» **Work to be completed**:
Convert the records into a numbered list, starting with their first line and going up to and including the line containing "[Toggle navigation] (428, 23)". Leave out any blank lines.

» **Provided records**:
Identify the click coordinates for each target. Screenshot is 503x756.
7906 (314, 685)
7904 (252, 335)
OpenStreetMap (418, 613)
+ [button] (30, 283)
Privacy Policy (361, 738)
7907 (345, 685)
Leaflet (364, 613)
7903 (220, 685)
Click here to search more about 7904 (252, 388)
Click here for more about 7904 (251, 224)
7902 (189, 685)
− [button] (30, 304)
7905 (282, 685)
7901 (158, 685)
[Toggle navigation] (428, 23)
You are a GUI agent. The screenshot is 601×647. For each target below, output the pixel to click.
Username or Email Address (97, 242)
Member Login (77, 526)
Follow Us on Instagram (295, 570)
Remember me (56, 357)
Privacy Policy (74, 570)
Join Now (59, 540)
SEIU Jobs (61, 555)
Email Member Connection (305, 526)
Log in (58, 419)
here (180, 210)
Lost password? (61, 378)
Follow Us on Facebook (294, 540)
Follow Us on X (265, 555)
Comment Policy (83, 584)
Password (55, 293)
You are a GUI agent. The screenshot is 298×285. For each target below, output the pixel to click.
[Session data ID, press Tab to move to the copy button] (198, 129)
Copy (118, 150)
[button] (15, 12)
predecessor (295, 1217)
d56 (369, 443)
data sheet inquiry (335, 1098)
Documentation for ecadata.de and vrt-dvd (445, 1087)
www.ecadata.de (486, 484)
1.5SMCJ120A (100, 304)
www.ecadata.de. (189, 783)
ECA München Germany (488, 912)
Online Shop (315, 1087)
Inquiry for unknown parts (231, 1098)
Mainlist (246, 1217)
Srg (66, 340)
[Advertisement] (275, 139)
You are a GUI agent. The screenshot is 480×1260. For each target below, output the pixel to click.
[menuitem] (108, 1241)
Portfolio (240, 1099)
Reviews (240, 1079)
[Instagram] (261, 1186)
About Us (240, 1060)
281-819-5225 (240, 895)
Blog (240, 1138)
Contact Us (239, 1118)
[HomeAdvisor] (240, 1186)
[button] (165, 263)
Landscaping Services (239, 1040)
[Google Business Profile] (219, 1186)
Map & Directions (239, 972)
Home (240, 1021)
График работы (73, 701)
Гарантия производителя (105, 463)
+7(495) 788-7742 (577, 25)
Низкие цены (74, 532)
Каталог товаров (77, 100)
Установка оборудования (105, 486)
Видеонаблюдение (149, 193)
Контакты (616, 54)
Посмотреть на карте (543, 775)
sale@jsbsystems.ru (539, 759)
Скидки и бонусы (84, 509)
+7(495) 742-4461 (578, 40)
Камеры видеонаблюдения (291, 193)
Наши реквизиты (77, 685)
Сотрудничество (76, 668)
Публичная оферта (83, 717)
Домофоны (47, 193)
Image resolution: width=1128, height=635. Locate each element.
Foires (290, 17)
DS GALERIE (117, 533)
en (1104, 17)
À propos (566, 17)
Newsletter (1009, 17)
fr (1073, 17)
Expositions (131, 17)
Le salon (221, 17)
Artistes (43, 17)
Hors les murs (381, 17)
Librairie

» **Exercise result**:
1. Identify the click coordinates for each target. Screenshot is 503x756.
2. 7906 (314, 685)
3. 7904 (252, 335)
4. OpenStreetMap (418, 613)
5. + [button] (30, 283)
6. Privacy Policy (361, 738)
7. 7907 (345, 685)
8. Leaflet (364, 613)
9. 7903 (220, 685)
10. Click here to search more about 7904 (252, 388)
11. Click here for more about 7904 (251, 224)
12. 7902 (189, 685)
13. − [button] (30, 304)
14. 7905 (282, 685)
15. 7901 (158, 685)
16. [Toggle navigation] (428, 23)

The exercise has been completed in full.